Electra-wow!
28 April 2001
Of all the various Sid & Marty Krofft endeavors, "Electra-Woman and Dyna Girl" is the one that sticks out in my mind as the grooviest. By total coincidence, it's also the only one to feature foxy babes in tight costumes, unless you count that one Bugaloo. The titular heroes are two gals who fight all evil deeds. They work for a magazine, hiding the life they lead. They don't have any super powers, save for the various Electra-gadgets designed by their lumpy live-in scientist Frank. Electra-Woman and Dyna Girl live together with Frank, who never leaves their basement. Their adventures don't make any sense. They're like fever dreams, with no logic to guide them. Each episode will have Frank introducing some new invention, and then a silly-beyond-words villain (like Glitter Rock, an incredibly annoying wannabe rock-star with a green afro and hypnotic music) shows up and the only thing that can stop them is? Frank's new invention. The bad guys always hide in abandoned theaters. Dyna Girl constantly uses "Electra" as a prefix, like "Electra-wow!" or "Electra-sneaky!", which makes me wonder why she isn't called Electragirl, or at least say "Dyna-wow!" Everybody acts like they're on drugs.

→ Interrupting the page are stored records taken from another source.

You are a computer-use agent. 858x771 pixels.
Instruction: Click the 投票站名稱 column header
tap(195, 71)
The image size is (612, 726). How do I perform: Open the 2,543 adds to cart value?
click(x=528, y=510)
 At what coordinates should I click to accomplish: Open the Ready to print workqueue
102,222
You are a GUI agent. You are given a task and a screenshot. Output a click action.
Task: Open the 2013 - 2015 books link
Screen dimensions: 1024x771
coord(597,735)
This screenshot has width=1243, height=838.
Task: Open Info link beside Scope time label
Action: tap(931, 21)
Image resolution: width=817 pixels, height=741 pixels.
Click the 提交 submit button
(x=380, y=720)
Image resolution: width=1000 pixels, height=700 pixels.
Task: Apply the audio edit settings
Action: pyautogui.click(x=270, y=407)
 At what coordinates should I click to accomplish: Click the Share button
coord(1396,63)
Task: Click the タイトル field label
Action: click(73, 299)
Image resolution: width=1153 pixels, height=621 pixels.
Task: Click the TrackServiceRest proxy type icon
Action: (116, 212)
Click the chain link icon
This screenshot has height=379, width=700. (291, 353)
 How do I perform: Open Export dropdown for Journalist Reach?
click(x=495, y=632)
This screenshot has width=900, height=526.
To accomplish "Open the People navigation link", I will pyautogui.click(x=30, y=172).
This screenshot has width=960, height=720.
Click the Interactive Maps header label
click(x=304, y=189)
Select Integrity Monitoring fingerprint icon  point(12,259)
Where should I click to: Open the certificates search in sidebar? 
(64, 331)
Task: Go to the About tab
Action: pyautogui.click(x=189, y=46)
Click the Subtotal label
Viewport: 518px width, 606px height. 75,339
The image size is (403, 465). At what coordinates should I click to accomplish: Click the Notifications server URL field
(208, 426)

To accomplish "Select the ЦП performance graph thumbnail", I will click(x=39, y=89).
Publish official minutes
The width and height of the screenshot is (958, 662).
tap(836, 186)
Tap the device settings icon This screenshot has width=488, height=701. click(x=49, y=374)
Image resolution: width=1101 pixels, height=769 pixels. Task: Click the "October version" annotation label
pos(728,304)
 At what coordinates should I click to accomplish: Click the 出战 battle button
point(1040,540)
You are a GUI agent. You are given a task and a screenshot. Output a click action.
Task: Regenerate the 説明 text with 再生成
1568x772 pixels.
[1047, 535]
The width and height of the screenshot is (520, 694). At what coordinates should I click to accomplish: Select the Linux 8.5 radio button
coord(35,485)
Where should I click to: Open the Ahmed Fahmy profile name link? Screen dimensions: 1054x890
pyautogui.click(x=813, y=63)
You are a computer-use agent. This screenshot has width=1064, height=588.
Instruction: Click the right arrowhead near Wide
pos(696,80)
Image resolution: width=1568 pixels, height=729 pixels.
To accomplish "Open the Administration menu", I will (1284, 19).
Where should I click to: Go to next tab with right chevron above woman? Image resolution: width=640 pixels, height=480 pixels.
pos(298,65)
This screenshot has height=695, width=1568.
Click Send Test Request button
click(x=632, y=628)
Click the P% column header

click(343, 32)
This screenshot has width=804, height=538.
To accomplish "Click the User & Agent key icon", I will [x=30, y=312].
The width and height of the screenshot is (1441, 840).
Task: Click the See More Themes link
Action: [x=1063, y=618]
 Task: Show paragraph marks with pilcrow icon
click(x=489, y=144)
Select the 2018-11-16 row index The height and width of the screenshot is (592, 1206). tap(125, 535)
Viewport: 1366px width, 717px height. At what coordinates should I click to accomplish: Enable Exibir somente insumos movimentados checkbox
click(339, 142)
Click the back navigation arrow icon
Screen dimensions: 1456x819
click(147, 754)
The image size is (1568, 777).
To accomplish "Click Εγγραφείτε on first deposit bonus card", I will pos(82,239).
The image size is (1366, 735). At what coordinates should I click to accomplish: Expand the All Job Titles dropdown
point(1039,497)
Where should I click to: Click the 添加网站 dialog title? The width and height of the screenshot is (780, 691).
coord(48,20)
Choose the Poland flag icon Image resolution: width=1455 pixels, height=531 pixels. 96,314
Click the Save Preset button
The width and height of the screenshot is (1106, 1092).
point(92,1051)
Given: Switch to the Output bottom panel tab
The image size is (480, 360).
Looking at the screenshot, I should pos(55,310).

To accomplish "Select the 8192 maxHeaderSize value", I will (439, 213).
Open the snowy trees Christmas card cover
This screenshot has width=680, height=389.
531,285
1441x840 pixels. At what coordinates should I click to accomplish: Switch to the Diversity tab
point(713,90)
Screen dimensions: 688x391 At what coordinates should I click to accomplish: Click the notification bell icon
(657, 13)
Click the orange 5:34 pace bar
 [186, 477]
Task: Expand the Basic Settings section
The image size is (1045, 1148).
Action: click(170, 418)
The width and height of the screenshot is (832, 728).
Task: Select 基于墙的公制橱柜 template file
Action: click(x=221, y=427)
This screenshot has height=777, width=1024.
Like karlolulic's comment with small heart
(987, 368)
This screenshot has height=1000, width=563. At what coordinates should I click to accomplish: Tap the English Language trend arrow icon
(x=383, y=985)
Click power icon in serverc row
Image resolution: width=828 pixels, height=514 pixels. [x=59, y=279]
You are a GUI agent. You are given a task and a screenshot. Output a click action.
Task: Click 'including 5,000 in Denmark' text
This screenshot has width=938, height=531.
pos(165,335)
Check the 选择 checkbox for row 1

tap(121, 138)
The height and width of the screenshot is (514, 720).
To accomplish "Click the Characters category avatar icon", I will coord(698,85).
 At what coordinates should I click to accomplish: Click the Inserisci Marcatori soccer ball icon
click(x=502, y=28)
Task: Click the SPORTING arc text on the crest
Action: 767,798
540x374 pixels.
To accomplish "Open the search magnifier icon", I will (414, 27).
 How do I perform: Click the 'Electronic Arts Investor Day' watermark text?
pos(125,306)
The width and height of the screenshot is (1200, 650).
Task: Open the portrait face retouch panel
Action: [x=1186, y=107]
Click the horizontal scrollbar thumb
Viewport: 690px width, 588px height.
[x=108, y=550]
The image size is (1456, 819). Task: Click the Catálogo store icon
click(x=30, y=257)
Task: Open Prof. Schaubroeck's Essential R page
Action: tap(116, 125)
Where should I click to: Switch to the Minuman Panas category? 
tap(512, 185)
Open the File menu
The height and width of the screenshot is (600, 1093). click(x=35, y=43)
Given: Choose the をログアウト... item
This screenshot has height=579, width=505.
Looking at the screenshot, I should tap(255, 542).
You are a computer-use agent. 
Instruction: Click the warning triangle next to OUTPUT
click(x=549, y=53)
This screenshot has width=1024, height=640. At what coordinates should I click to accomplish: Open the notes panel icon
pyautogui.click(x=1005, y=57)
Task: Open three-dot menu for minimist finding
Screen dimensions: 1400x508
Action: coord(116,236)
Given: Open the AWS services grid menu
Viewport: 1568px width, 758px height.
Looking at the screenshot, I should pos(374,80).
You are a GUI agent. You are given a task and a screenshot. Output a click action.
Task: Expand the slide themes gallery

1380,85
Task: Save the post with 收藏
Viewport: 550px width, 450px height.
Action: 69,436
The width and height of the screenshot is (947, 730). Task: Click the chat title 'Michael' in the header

But for all it's pitfalls, it's great TV. I figured out why Sid & Marty Krofft are far superior to other live-action kids programming giants like Saban: They loved what they were doing, they weren't in if for the money. They might have had crappy effects, but they loved their crappy effects! They were proud of those shots of the Electra-Car taking off- so proud that they used it in every episode! They probably thought that optic flash when the gals changed into their costumes was the coolest effect ever. It didn't matter that their stories made no sense and they used the same sets over and over. They loved this sub-Batman camp. They loved Electra-Woman, Dyna Girl, and Frank. They even loved Glitter Rock.

In fact, now that I think about it, my respect for the Krofft Empire spans their whole body of work, except for maybe "Pryor's Place". I love the nutty drug-filled antics of H.R. Puffnstuff. I love Hoo-Doo, and Sigmund, and Dr. Shrinker, and I like Magic Mongo and the Far Out Space Nuts as friends. So the next time one of your high-minded contemporaries scoffs at the oeuvre of S&MK, you can tell them that they're scoffing at love, baby, and they can scoff all they want but they'll scoff alone! Those philistines! They'll never know the touch of a felt hand puppet, the passion of an over-the-hill child star, or the fragrant odor of sweaty, under-paid dwarf in a dumb looking sea monster costume. They'll never know about back when TV was good and every show summed up it's premise in the theme song lyrics. I weep for them.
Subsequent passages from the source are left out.